Arguably, one of the more significant benefits to using this new class of oral antihyperglycemics, aside from the noninferior glycemic control compared with that of other first-line agents, is the added metabolic benefit. To date, SGLT2 inhibitors have been found to decrease blood pressure in all studies of the medications and promote moderate weight loss.7 SGLT2 inhibitors have not only demonstrated significant cardiovascular (CV) benefits, linked with the aforementioned metabolic benefits, but also have reduced hospitalizations for heart failure in patients with T2DM and those without.7 The EMPA-REG OUTCOME trial showed a 38% relative risk reduction in CV events in empagliflozin vs placebo.4,8 However, it is unknown whether patients with the SLC5A2 mutation also benefit from these CV benefits akin to the SGLT2 inhibiting medications, and it is and worthy of studying via longterm follow-up with patients similar to this.

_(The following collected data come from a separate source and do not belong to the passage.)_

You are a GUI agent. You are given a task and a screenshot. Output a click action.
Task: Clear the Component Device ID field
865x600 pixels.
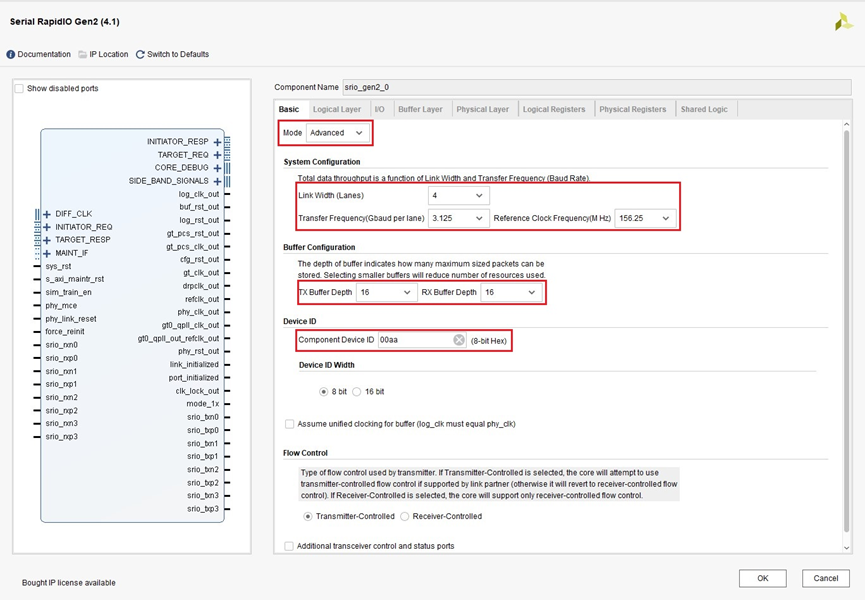coord(459,340)
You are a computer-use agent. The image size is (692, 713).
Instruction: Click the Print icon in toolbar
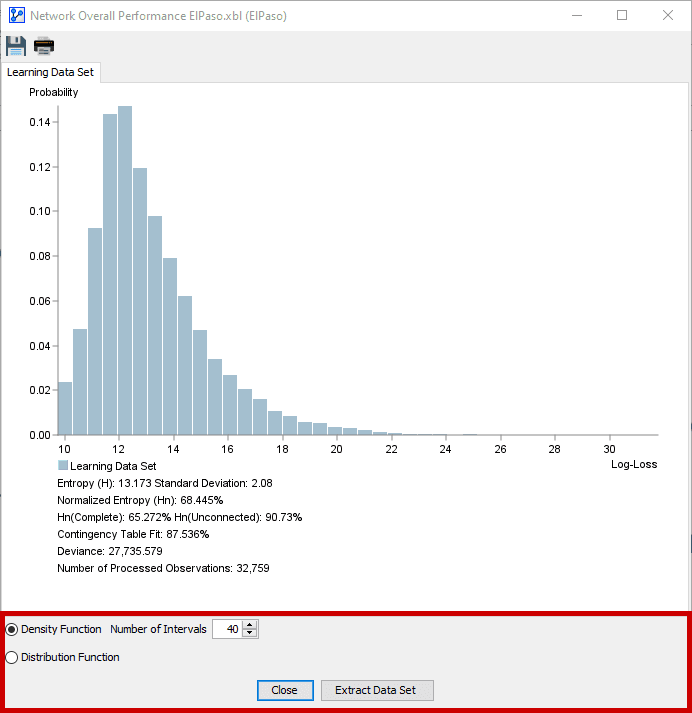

This SLC5A2 mutation causing FRG selectively inhibiting SGLT2 function effectively causes this patient’s natural physiology to mimic that of these new oral antihyperglycemic medications. Patients with FRG should be counseled regarding this condition and the implications it has on their overall health. At this time, there is no formal recommendation for short-term or longterm management of patients with FRG; observation and routine preventive care monitoring based on US Preventive Services Task Force screening recommendations apply to this population in line with the general population.

This condition is not known to be associated with hypotension or hypoglycemia, and to some extent, it can be theorized that patients with this condition may have inherent protection of development of hyperglycemia. 4 Akin to patients on SGLT2 inhibitors, these patients may be at an increased risk of UTIs and genital infections, including mycotic infections due to glycemic-related imbalance in the normal flora of the urinary tract.9 Other serious AEs of SGLT2 inhibitors, such as diabetic ketoacidosis, osteoporosis and related fractures, and acute pancreatitis, should be shared with FRG patients, though they are unlikely to be at increased risk for this condition in the setting of normal serum glucose and electrolyte levels. Notably, the osteoporosis risk is small, and specific other risk factors pertinent to individual patient’s medical history, and canagliflozin exclusively. If a patient with FRG develops T2DM after diagnosis, it is imperative that they inform physicians of their condition, because SGLT2-inhibiting drugs will be ineffective in this subset of patients, necessitating increased clinical judgment in selecting an appropriate antihyperglycemic agent in this population.

Conclusions

FRG is an uncommon diagnosis of exclusion that presents with isolated glucosuria in the setting of normal serum glucose. The patient generally presents asymptomatically with a urinalysis completed for other reasons, and the patient may or may not have a family history of similar findings. The condition is of particular interest given that its SGLT2 mutation mimics the effect of SGLT2 inhibitors used for T2DM. More monitoring of patients with this condition will be required for documentation regarding long-term implications, including development of further renal disease, T2DM, or CV disease.